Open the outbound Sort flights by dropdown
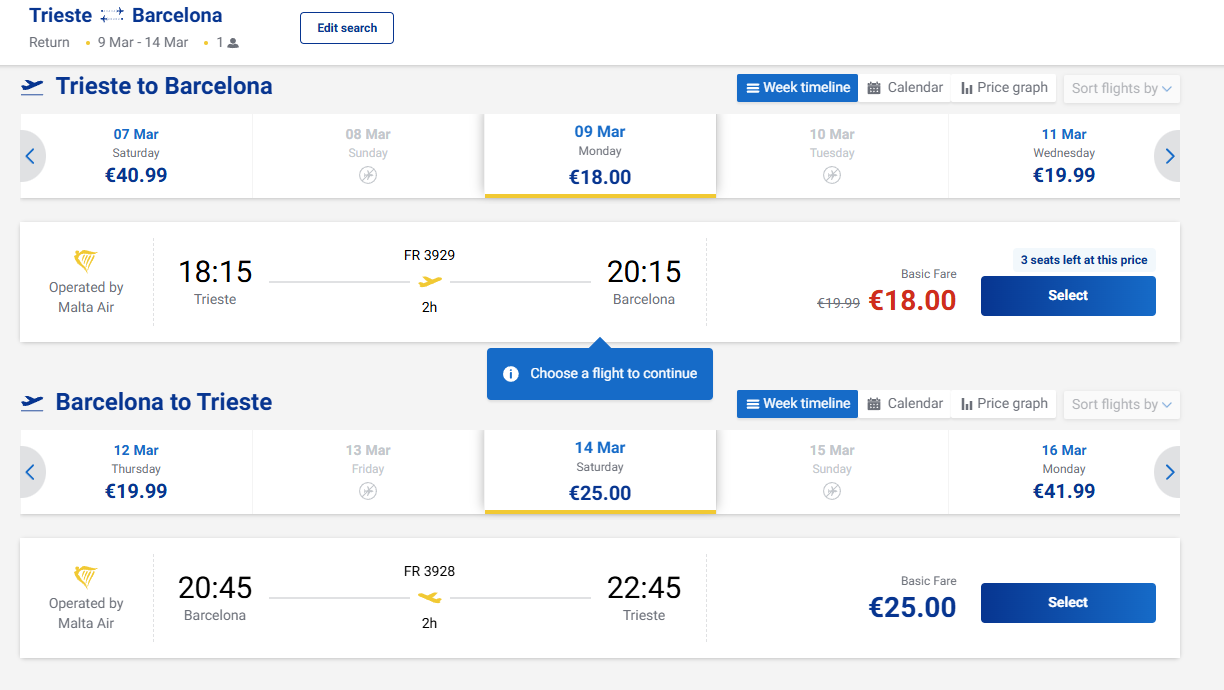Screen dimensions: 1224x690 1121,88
* * *
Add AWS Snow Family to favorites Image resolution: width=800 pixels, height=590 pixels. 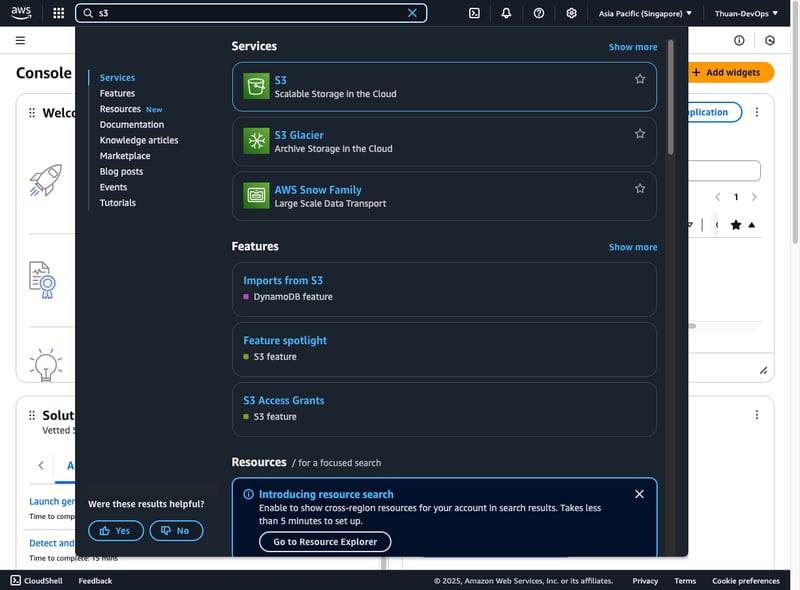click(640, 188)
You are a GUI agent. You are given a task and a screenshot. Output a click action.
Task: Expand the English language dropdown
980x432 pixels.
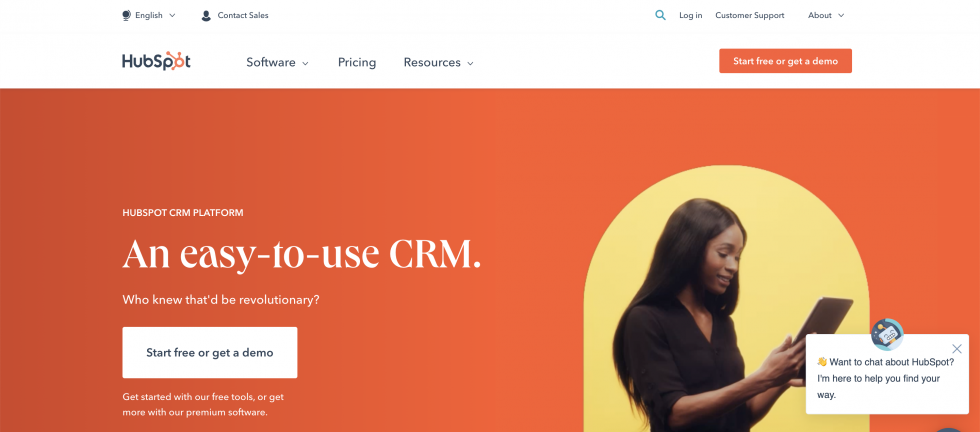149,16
==
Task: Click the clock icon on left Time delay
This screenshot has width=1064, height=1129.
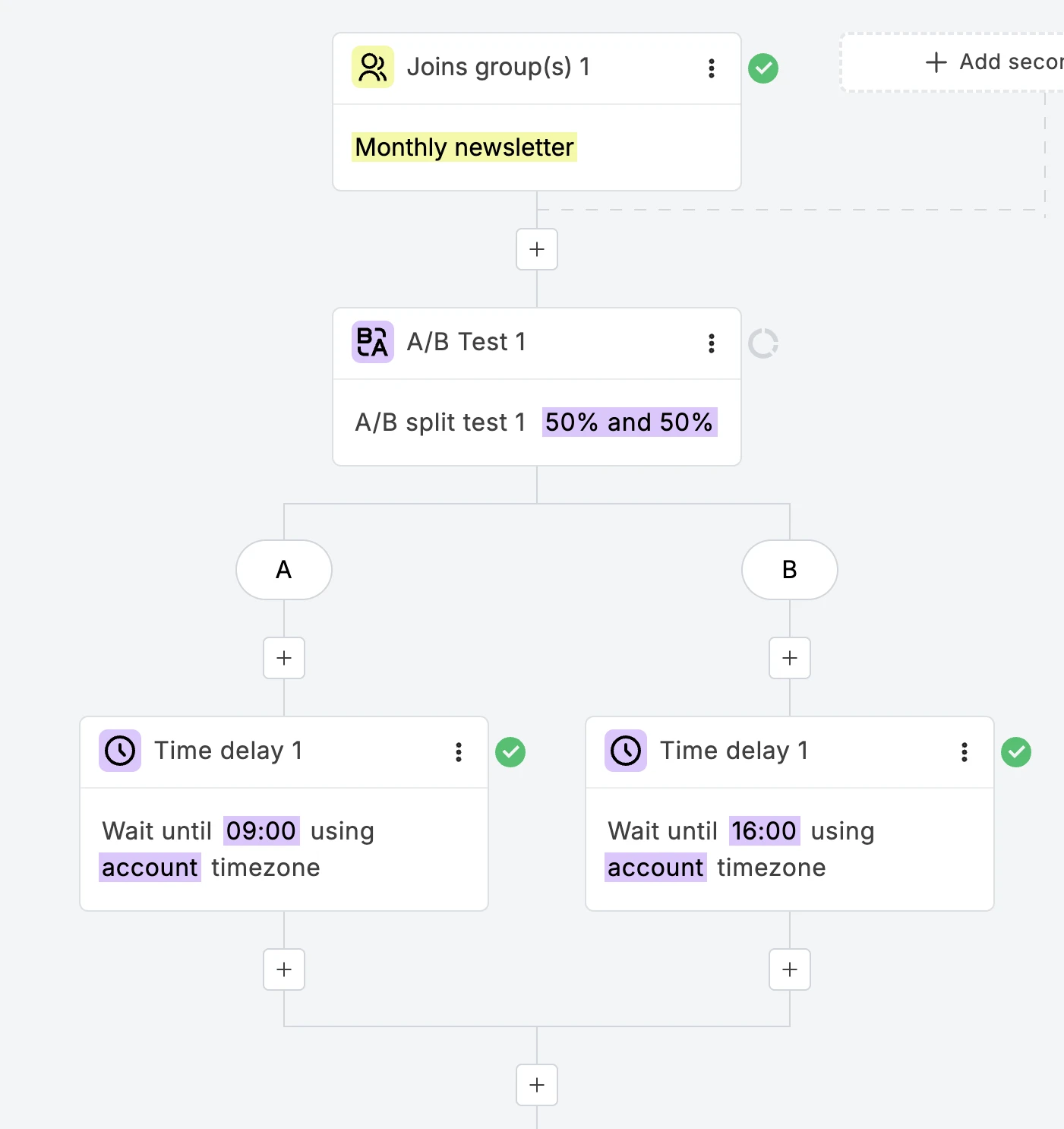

> _Aim_:
Convert everything from the line containing "Task: Click the clock icon on left Time delay" down to the line containing "This screenshot has width=1064, height=1129." into a JSON list of strings, one string per line, omitting blank lines.

> _Exercise output_:
[
  "Task: Click the clock icon on left Time delay",
  "This screenshot has width=1064, height=1129."
]